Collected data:
----

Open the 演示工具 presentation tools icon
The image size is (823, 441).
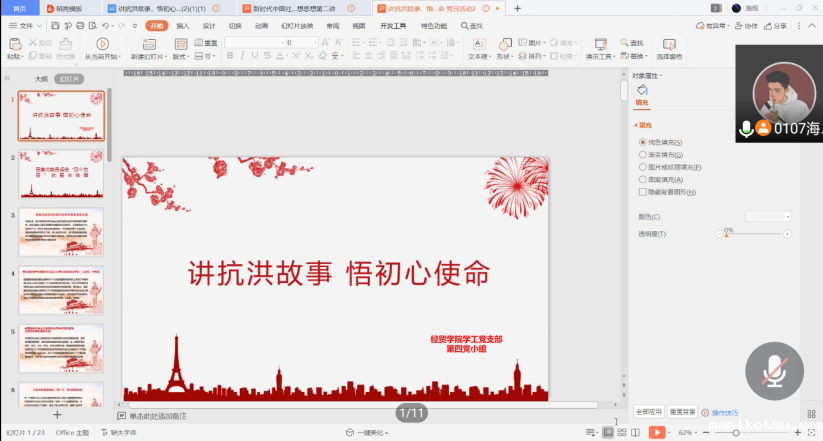coord(600,44)
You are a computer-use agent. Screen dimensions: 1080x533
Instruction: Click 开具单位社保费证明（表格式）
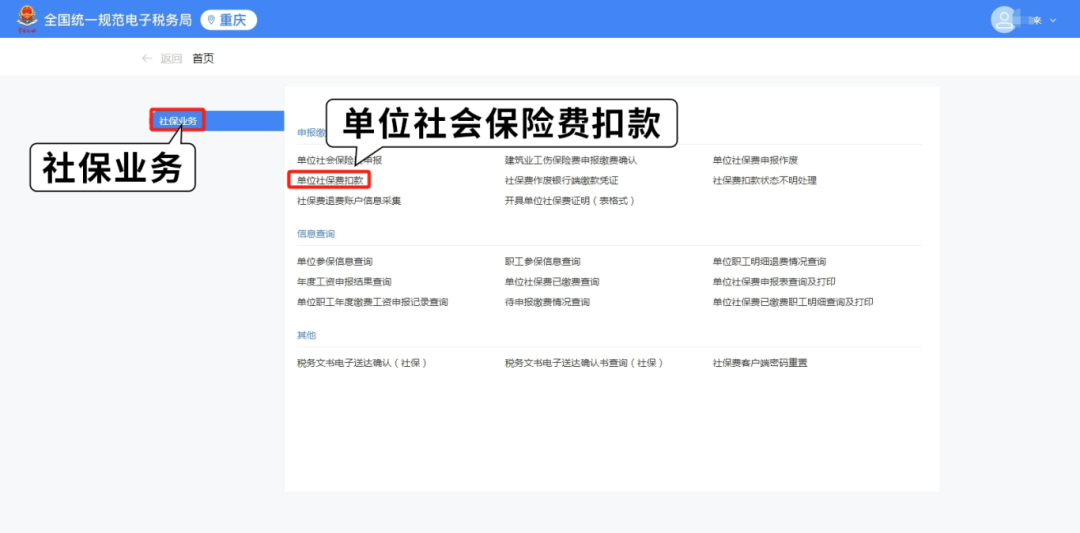pos(569,201)
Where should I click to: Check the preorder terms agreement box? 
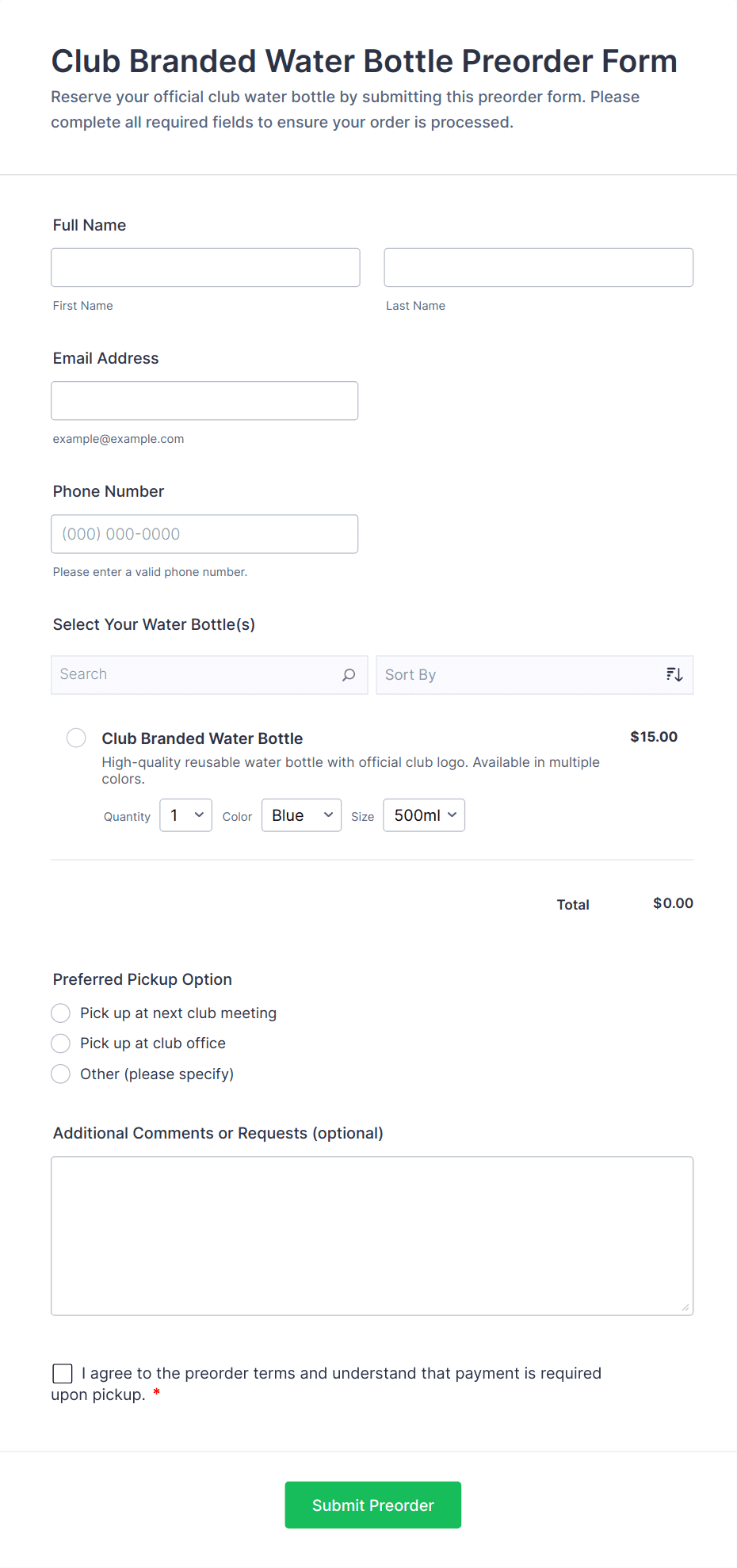click(x=63, y=1373)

----

# Problem statement:
Output every line of the records above unchanged, and keep the pictures out.

# Answer box:
Open the 演示工具 presentation tools icon
The image size is (823, 441).
coord(600,44)
You are a computer-use agent. Screen dimensions: 1080x533
Instruction: Click 开具单位社保费证明（表格式）
pos(569,201)
Where should I click to: Check the preorder terms agreement box? 
click(x=63, y=1373)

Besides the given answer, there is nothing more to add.